== Source text ==
** Start **

Tad enjoys sharpening his perpetual-motion imagination on the various creatures populating this house, as many of you regulars to this site know. I caught a few of these pearly Tadisms in the past week, and reproduce them here for your pleasure (tho’ not for your edification.)

The dogs – often referred to by the Big Dog as “the useless biomass” – have been renamed Krypto, Toto and Ratso. The Chihuahua, who comes in for the worst of the teasing (deservedly so, I am forced to admit) has in past days been told he is “Like a piece of toast with teeth” and “the blemish on the baby-bottom of my life.” (I particularly liked that last one.)

Tad also made much of telling the kids a pretty dreadful shaggy dog story about a pig coming to the city from the countryside filled with theatrical ambitions, who is nevertheless too conventional of character to pull them off until his big break as understudy, replacing the lead dog in a troupe: but sadly he gives a subpar performance and thereafter all is lost because IT’S NO USE TRYING TO FIT A SQUARE PIG IN A HOUND ROLE.

The kids just looked at him.

Girl quite enjoyed it when Boy was frustrated by his father in the following exchange: BOY Oh, why must tomorrow be Monday? DADDY, WITH WIDE EYES: Because otherwise the week would be really messed up.

And boy got in his revenge-laughter when this one happened: GIRL D’you think I need to cut my toenails? DADDY, UNABLE TO RESIST Child, those are the sort of toenails that koalas grow so they can cling to you and pee down your leg.

Mind you, Girl is learning. Driving back from dinner out one night this week, she shut up Tad (or at least, stopped him with laughter) by telling him, after 20 minutes or so of teasing:

Daddy – you made my mood ring turn yellow.

 
Posted on March 30, 2008 | 07:15 PM | 0 Comments | Post a Comment
Yeah, Yeah

So I recently bought me a subscription to Harper’s Magazine, which is “An American journal of literature, culture, politics and the arts published from 1850.” I did so when they ran a stimulating interview with Ursula K Le Guin (boy, and I thought I could breathe fire) on the state of publishing and reading and all. Suffice to say, I find it the most amazing magazine, and although I’ve been reading The New Yorker for 20? 25? years, I’m ashamedly late to the game with the marvelous Harper’s.

Anyway, the April 08 issue runs many letters in response to Ms Le Guin, and this one’s my favorite: to this I say a resounding Yes, yes!

** End **

== Request 1 ==
According to the source text, what prompted the writer to subscribe to Harper's Magazine? Answer in one to three sentences.
== Request 2 ==
Reproduce the source text word for word from "The dogs – often" to "looked at him.".
The lines after this point are separate material, unrelated to the source text.

== Data supplied ==
** Start **

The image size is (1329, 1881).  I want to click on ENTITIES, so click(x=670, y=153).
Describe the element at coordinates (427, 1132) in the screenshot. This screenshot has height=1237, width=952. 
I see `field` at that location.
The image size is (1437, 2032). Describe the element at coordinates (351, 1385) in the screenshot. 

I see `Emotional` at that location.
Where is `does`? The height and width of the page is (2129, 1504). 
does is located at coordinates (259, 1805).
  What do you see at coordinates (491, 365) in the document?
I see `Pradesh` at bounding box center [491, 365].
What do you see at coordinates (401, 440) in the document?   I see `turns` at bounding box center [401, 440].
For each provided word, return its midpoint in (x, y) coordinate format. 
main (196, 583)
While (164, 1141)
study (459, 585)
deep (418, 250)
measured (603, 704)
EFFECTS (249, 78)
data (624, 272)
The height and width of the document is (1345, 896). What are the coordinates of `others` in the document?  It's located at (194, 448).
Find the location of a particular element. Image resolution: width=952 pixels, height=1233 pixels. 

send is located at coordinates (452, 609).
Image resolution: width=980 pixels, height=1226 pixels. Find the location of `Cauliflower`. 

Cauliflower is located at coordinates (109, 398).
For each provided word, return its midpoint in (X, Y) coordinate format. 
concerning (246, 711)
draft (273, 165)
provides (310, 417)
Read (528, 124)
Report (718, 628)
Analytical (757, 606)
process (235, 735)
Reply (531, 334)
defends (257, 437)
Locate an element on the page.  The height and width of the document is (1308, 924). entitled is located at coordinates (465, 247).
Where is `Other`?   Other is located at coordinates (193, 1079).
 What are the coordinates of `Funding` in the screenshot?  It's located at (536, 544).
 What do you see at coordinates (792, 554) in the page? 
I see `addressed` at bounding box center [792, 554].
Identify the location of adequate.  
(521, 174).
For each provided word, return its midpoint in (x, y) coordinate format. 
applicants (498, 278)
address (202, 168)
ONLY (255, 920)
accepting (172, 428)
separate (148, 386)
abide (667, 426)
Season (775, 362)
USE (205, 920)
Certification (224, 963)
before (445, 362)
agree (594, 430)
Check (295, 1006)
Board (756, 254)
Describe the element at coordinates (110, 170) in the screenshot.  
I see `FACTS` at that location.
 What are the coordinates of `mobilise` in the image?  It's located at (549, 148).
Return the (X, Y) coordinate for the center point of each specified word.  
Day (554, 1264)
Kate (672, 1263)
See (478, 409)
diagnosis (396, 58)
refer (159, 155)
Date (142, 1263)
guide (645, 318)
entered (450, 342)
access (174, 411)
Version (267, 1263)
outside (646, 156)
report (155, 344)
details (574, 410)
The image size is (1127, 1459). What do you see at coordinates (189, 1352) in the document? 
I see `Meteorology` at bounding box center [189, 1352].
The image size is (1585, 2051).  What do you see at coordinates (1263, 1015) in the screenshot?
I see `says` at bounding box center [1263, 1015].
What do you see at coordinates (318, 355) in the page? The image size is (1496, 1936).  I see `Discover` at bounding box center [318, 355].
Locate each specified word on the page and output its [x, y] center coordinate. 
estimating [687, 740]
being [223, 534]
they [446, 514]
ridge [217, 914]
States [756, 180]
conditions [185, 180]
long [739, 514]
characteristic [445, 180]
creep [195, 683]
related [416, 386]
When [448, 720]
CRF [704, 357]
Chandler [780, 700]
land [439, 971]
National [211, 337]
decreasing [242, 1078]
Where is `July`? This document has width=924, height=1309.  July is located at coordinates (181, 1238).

** End **

== Exercise answer 1 ==
The writer subscribed when Harper's ran a stimulating interview with Ursula K Le Guin on the state of publishing and reading.

== Exercise answer 2 ==
The dogs – often referred to by the Big Dog as “the useless biomass” – have been renamed Krypto, Toto and Ratso. The Chihuahua, who comes in for the worst of the teasing (deservedly so, I am forced to admit) has in past days been told he is “Like a piece of toast with teeth” and “the blemish on the baby-bottom of my life.” (I particularly liked that last one.)

Tad also made much of telling the kids a pretty dreadful shaggy dog story about a pig coming to the city from the countryside filled with theatrical ambitions, who is nevertheless too conventional of character to pull them off until his big break as understudy, replacing the lead dog in a troupe: but sadly he gives a subpar performance and thereafter all is lost because IT’S NO USE TRYING TO FIT A SQUARE PIG IN A HOUND ROLE.

The kids just looked at him.